Friday was the jobs numbers. This week, the April consumer price inflation report will be in the headlines with headline inflation forecast to increase 0.4 percent month-over-month and be up 5.6 percent from a year ago. Last April’s year-over-year number will drop off.
With all the stuff going on, mortgage rates haven’t moved much. The Federal Open Market Committee raised the federal funds target by a widely expected 25 basis points last week and signaled that further policy changes would be data dependent. This marked a change in wording that previously explicitly called for further tightening and has been interpreted as the Fed signaling it may be ready to end the current cycle. We’ll need to see inflation continue to fall and a less robust job market. Those participants who may be hoping for a full reversal were disappointed when Fed Chair Powell responded in the post-decision press conference that, “It wouldn’t be appropriate,” when asked if the committee foresees a rate-cut this year.
Despite a still hawkish policy statement and hawkish comments during the press conference, the markets are still pricing in a small chance of a rate cut in July. Should inflation and jobs continue to trend higher than the Fed’s desired level this may continue this year’s pattern of the markets getting ahead of the Fed in anticipation of lower rates only to re-adjust expectations.
Friday’s employment report easily beat market expectations when it showed 253k jobs added in April. While the headline gain was impressive, significant downward revisions to February and March’s numbers showed overall job growth to be about 149k less over those months than previously reported. Average monthly job growth for 2023 has averaged 284k, down from 399k in 2022 and 605k in 2021. The unemployment rate for April fell to 3.39 percent which is a 53-year low. Overall, this report shows that the Fed's tightening policy has yet to slow down the labor market much.

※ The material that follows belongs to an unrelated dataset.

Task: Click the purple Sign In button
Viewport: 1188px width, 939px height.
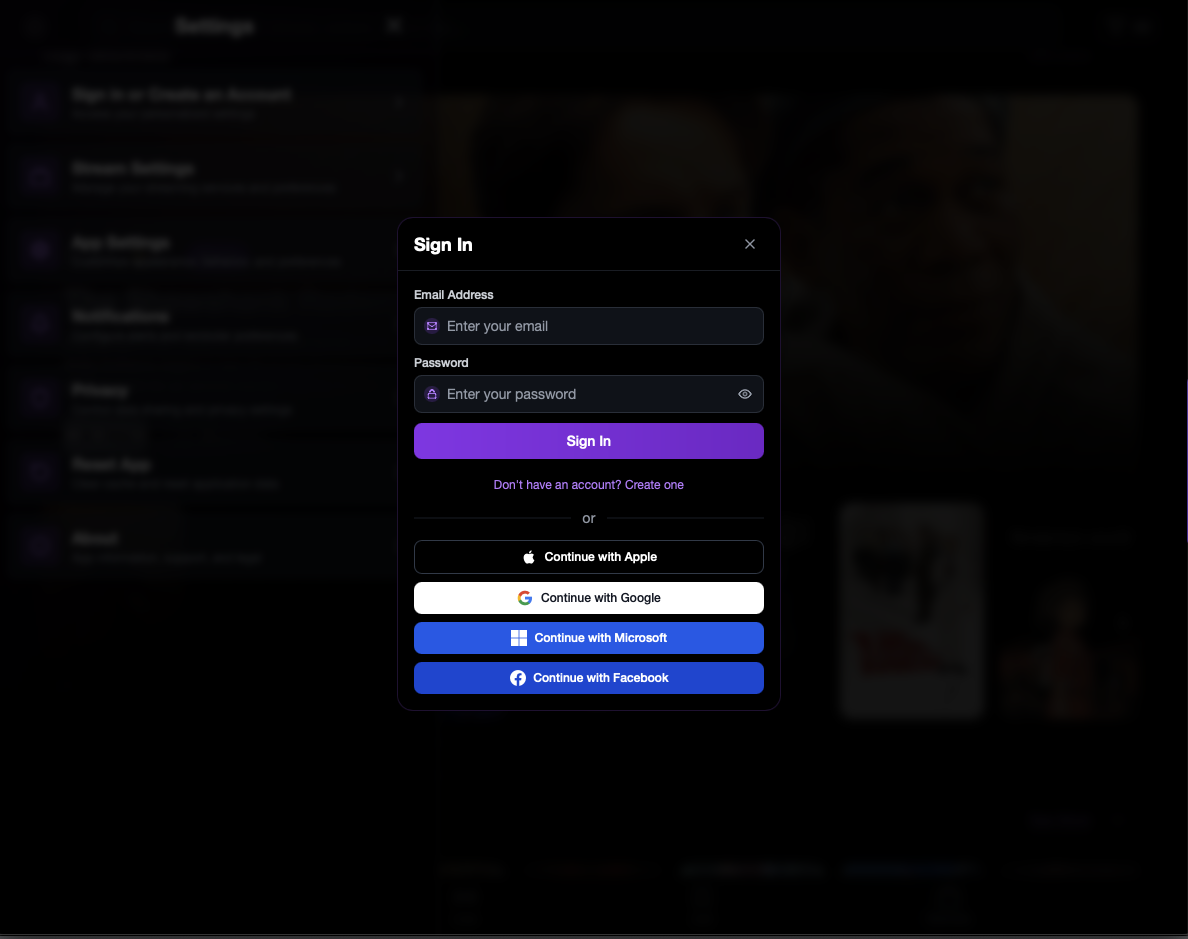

There are signs that the economy is beginning to cool, such as lower job openings, however everything is coming off historical highs and there is still much further to go before the data reaches pre-pandemic norms. The process is likely to be more gradual than many would prefer. Service sector prices have remained elevated due to resilient demand and the ISM services index for April showed continued expansion in that part of the economy. Additionally, input prices paid by services moved higher in April suggesting the return to 2 percent inflation will be a long process.
This week’s calendar contains some market moving data, including CPI and PPI on Wednesday and Thursday with import prices and Michigan sentiment on Friday, as well as the $96 billion Quarterly Refunding over Tuesday to Thursday. Fedspeak is on the lighter side. Today’s calendar gets underway with a couple non-market moving numbers: wholesale inventories and sales and the Employment Trend Index for April. We begin the week with Agency MBS prices worse about .125 from Friday’s close, the 10-year yielding 3.49 after closing last week at 3.45 percent, and the 2-year at 3.98 percent.